Give the data again in full, with every character unchanged.

DATASET EXTRACT:
========================================================================

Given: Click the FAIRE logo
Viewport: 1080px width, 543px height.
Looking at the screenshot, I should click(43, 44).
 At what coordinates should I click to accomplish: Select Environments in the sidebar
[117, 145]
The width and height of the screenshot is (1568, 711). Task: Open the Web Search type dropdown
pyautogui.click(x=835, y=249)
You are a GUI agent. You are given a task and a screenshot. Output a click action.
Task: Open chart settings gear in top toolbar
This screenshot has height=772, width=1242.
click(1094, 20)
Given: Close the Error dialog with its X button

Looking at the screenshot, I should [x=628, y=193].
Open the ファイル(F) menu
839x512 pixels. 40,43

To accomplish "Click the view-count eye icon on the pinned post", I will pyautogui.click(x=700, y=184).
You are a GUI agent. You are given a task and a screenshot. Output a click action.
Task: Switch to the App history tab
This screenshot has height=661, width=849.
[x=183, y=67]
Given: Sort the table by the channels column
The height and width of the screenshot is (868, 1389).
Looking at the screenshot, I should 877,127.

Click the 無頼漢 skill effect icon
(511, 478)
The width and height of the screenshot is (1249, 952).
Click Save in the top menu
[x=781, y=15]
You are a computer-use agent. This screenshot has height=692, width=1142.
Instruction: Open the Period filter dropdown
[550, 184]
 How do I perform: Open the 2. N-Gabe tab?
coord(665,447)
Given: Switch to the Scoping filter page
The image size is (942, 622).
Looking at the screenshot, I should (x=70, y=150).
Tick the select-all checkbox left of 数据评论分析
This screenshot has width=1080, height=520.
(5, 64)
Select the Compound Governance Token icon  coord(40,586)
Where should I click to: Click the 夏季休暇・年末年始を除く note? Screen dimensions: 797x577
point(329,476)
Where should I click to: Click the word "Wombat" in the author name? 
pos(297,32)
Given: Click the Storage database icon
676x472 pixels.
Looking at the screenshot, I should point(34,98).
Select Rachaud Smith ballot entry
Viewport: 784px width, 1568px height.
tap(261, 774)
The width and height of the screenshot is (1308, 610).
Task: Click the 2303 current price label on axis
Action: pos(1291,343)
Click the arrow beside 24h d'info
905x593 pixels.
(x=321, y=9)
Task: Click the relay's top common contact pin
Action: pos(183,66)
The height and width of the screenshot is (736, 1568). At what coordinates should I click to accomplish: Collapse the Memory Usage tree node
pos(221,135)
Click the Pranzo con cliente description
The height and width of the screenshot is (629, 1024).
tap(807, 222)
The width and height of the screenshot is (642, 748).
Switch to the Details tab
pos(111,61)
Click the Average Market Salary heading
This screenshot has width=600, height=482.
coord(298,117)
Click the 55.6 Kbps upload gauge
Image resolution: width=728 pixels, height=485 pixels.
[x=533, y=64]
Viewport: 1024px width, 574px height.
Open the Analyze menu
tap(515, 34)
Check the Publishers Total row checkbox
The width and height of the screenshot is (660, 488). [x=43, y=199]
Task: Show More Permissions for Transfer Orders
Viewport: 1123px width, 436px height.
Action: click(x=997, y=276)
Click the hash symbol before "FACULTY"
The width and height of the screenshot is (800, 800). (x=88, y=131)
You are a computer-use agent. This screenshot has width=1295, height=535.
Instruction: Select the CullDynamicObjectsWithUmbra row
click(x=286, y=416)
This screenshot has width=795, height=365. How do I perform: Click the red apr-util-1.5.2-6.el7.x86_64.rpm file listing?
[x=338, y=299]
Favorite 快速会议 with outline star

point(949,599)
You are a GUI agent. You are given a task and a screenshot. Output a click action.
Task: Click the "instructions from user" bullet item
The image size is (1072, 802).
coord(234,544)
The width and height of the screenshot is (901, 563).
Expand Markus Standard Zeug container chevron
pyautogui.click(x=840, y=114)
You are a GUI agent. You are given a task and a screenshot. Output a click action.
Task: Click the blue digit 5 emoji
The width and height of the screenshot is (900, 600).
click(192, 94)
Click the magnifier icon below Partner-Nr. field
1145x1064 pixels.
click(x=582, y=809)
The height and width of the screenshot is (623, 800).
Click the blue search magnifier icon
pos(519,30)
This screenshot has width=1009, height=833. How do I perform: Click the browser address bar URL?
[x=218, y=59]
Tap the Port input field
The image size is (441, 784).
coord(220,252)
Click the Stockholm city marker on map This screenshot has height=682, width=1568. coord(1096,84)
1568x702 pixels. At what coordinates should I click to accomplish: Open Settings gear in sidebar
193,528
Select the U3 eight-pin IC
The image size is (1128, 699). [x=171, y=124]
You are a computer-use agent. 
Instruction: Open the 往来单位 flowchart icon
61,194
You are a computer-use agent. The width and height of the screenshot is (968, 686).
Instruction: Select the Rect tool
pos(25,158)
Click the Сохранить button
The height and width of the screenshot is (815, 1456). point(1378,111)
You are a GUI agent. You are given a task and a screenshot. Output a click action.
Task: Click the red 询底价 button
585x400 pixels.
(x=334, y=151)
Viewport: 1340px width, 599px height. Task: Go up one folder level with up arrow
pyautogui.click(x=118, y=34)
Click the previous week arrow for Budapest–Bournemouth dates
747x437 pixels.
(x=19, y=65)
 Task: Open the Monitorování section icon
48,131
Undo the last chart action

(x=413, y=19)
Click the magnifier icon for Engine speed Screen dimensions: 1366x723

========================================================================

ANSWER AREA:
Given: Click the FAIRE logo
Viewport: 1080px width, 543px height.
Looking at the screenshot, I should click(43, 44).
 At what coordinates should I click to accomplish: Select Environments in the sidebar
[117, 145]
The width and height of the screenshot is (1568, 711). Task: Open the Web Search type dropdown
pyautogui.click(x=835, y=249)
You are a GUI agent. You are given a task and a screenshot. Output a click action.
Task: Open chart settings gear in top toolbar
This screenshot has height=772, width=1242.
click(1094, 20)
Given: Close the Error dialog with its X button

Looking at the screenshot, I should [x=628, y=193].
Open the ファイル(F) menu
839x512 pixels. 40,43

To accomplish "Click the view-count eye icon on the pinned post", I will pyautogui.click(x=700, y=184).
You are a GUI agent. You are given a task and a screenshot. Output a click action.
Task: Switch to the App history tab
This screenshot has height=661, width=849.
[x=183, y=67]
Given: Sort the table by the channels column
The height and width of the screenshot is (868, 1389).
Looking at the screenshot, I should 877,127.

Click the 無頼漢 skill effect icon
(511, 478)
The width and height of the screenshot is (1249, 952).
Click Save in the top menu
[x=781, y=15]
You are a computer-use agent. This screenshot has height=692, width=1142.
Instruction: Open the Period filter dropdown
[550, 184]
 How do I perform: Open the 2. N-Gabe tab?
coord(665,447)
Given: Switch to the Scoping filter page
The image size is (942, 622).
Looking at the screenshot, I should (x=70, y=150).
Tick the select-all checkbox left of 数据评论分析
This screenshot has width=1080, height=520.
(5, 64)
Select the Compound Governance Token icon  coord(40,586)
Where should I click to: Click the 夏季休暇・年末年始を除く note? Screen dimensions: 797x577
point(329,476)
Where should I click to: Click the word "Wombat" in the author name? 
pos(297,32)
Given: Click the Storage database icon
676x472 pixels.
Looking at the screenshot, I should point(34,98).
Select Rachaud Smith ballot entry
Viewport: 784px width, 1568px height.
tap(261, 774)
The width and height of the screenshot is (1308, 610).
Task: Click the 2303 current price label on axis
Action: pos(1291,343)
Click the arrow beside 24h d'info
905x593 pixels.
(x=321, y=9)
Task: Click the relay's top common contact pin
Action: pos(183,66)
The height and width of the screenshot is (736, 1568). At what coordinates should I click to accomplish: Collapse the Memory Usage tree node
pos(221,135)
Click the Pranzo con cliente description
The height and width of the screenshot is (629, 1024).
tap(807, 222)
The width and height of the screenshot is (642, 748).
Switch to the Details tab
pos(111,61)
Click the Average Market Salary heading
This screenshot has width=600, height=482.
coord(298,117)
Click the 55.6 Kbps upload gauge
Image resolution: width=728 pixels, height=485 pixels.
[x=533, y=64]
Viewport: 1024px width, 574px height.
Open the Analyze menu
tap(515, 34)
Check the Publishers Total row checkbox
The width and height of the screenshot is (660, 488). [x=43, y=199]
Task: Show More Permissions for Transfer Orders
Viewport: 1123px width, 436px height.
Action: click(x=997, y=276)
Click the hash symbol before "FACULTY"
The width and height of the screenshot is (800, 800). (x=88, y=131)
You are a computer-use agent. This screenshot has width=1295, height=535.
Instruction: Select the CullDynamicObjectsWithUmbra row
click(x=286, y=416)
This screenshot has width=795, height=365. How do I perform: Click the red apr-util-1.5.2-6.el7.x86_64.rpm file listing?
[x=338, y=299]
Favorite 快速会议 with outline star

point(949,599)
You are a GUI agent. You are given a task and a screenshot. Output a click action.
Task: Click the "instructions from user" bullet item
The image size is (1072, 802).
coord(234,544)
The width and height of the screenshot is (901, 563).
Expand Markus Standard Zeug container chevron
pyautogui.click(x=840, y=114)
You are a GUI agent. You are given a task and a screenshot. Output a click action.
Task: Click the blue digit 5 emoji
The width and height of the screenshot is (900, 600).
click(192, 94)
Click the magnifier icon below Partner-Nr. field
1145x1064 pixels.
click(x=582, y=809)
The height and width of the screenshot is (623, 800).
Click the blue search magnifier icon
pos(519,30)
This screenshot has width=1009, height=833. How do I perform: Click the browser address bar URL?
[x=218, y=59]
Tap the Port input field
The image size is (441, 784).
coord(220,252)
Click the Stockholm city marker on map This screenshot has height=682, width=1568. coord(1096,84)
1568x702 pixels. At what coordinates should I click to accomplish: Open Settings gear in sidebar
193,528
Select the U3 eight-pin IC
The image size is (1128, 699). [x=171, y=124]
You are a computer-use agent. 
Instruction: Open the 往来单位 flowchart icon
61,194
You are a computer-use agent. The width and height of the screenshot is (968, 686).
Instruction: Select the Rect tool
pos(25,158)
Click the Сохранить button
The height and width of the screenshot is (815, 1456). point(1378,111)
You are a GUI agent. You are given a task and a screenshot. Output a click action.
Task: Click the red 询底价 button
585x400 pixels.
(x=334, y=151)
Viewport: 1340px width, 599px height. Task: Go up one folder level with up arrow
pyautogui.click(x=118, y=34)
Click the previous week arrow for Budapest–Bournemouth dates
747x437 pixels.
(x=19, y=65)
 Task: Open the Monitorování section icon
48,131
Undo the last chart action

(x=413, y=19)
Click the magnifier icon for Engine speed Screen dimensions: 1366x723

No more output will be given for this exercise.